▸ **SUPPLIED RECORDS**:

================

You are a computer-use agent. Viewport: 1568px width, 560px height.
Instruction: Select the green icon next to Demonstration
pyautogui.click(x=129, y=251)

================

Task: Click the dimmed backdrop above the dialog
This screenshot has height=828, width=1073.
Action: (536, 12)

================

Update the part that opens with the line containing "You are a computer-use" and closes with the line containing "pyautogui.click(x=129, y=251)", replacing "green icon" with "blue icon" and leaving everything else unchanged.

You are a computer-use agent. Viewport: 1568px width, 560px height.
Instruction: Select the blue icon next to Demonstration
pyautogui.click(x=129, y=251)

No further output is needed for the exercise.